Render the records from their first line through the line containing "Looking at the", inclusive, as a JSON list of strings with one string per line. Omit blank lines, and leave the pictures out of the answer.
---------- Records supplied
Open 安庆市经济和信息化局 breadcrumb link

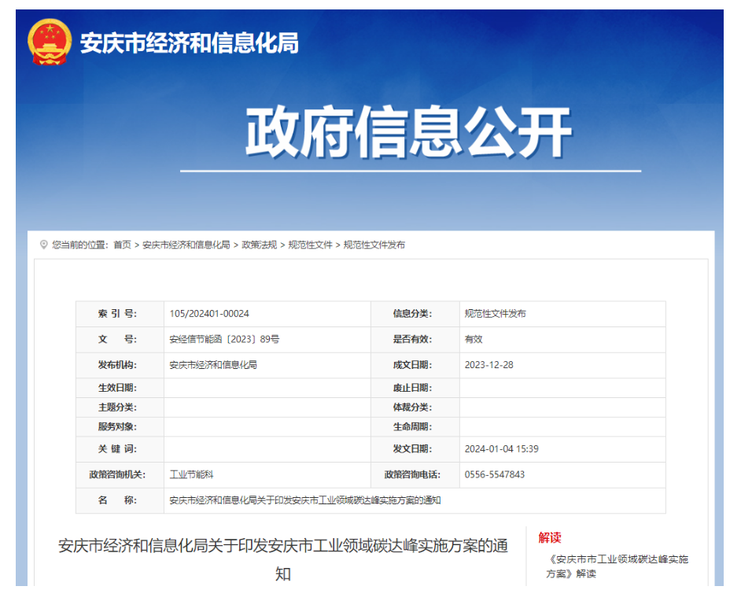coord(186,245)
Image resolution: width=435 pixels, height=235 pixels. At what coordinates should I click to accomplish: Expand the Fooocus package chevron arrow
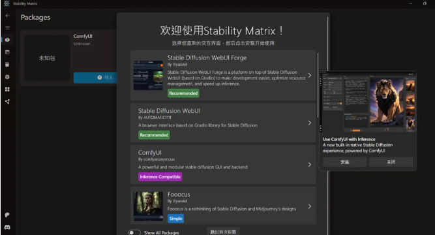click(310, 206)
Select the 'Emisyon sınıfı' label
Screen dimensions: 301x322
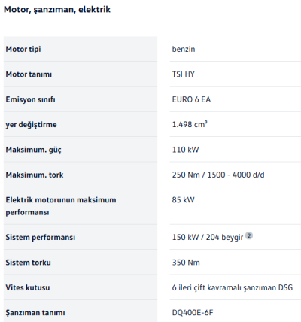[x=31, y=99]
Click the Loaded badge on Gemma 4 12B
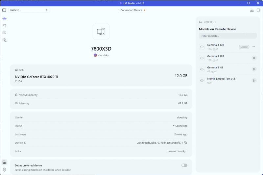 click(x=244, y=47)
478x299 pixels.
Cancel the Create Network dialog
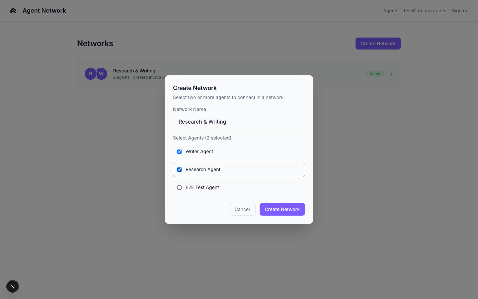tap(242, 209)
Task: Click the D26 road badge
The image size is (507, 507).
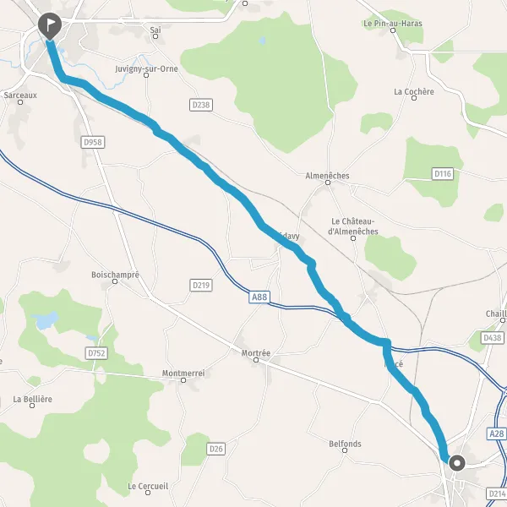Action: click(215, 449)
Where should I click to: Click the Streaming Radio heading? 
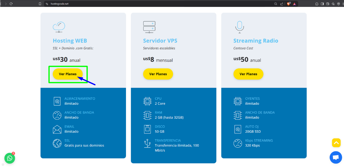pyautogui.click(x=256, y=41)
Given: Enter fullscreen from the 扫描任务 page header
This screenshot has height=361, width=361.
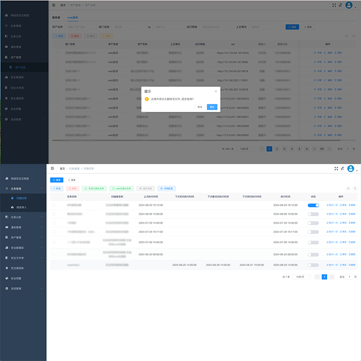Looking at the screenshot, I should pyautogui.click(x=336, y=168).
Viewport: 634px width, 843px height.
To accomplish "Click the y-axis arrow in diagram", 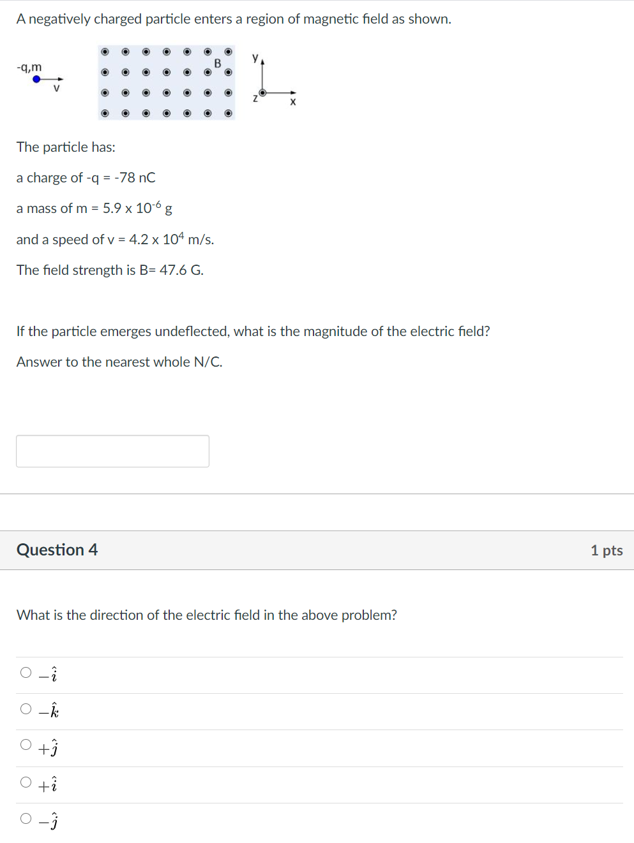I will pos(262,63).
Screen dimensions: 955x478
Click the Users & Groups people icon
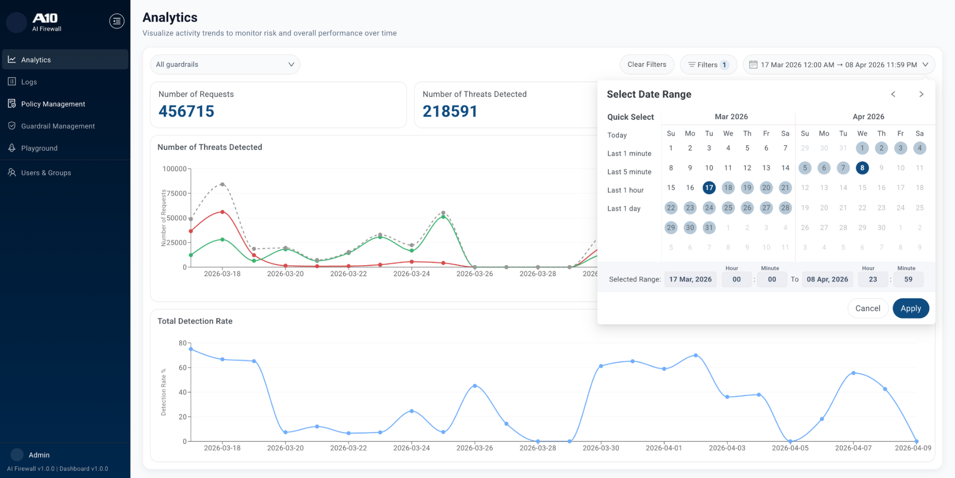click(12, 173)
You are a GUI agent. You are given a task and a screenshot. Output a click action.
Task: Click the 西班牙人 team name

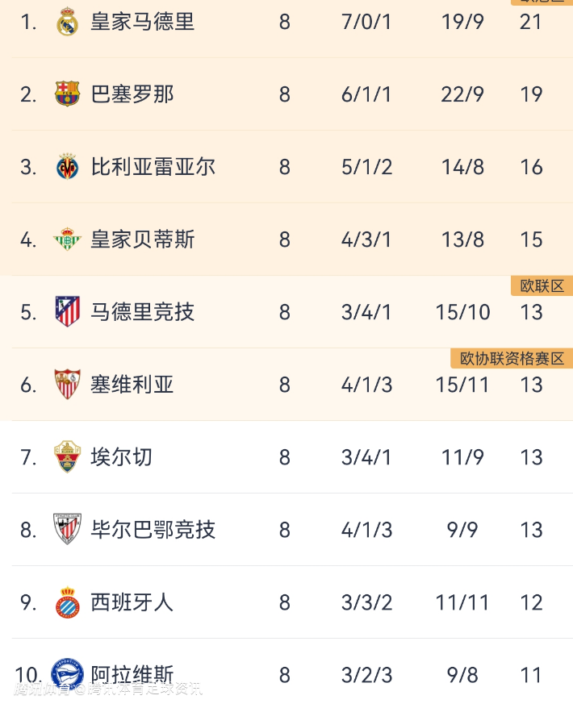tap(132, 602)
--------------------
_Result for this exercise_:
[
  "Open 安庆市经济和信息化局 breadcrumb link",
  "coord(186,245)",
  "Image resolution: width=435 pixels, height=235 pixels. At what coordinates should I click to accomplish: Expand the Fooocus package chevron arrow",
  "click(310, 206)",
  "Select the 'Emisyon sınıfı' label",
  "Screen dimensions: 301x322",
  "[x=31, y=99]",
  "Click the Loaded badge on Gemma 4 12B",
  " click(x=244, y=47)",
  "478x299 pixels.",
  "Cancel the Create Network dialog",
  "tap(242, 209)",
  "Task: Click the D26 road badge",
  "The image size is (507, 507).",
  "Action: click(215, 449)",
  "Where should I click to: Click the Streaming Radio heading? ",
  "pyautogui.click(x=256, y=41)",
  "Given: Enter fullscreen from the 扫描任务 page header",
  "This screenshot has height=361, width=361.",
  "Looking at the screenshot, I should pyautogui.click(x=336, y=168)."
]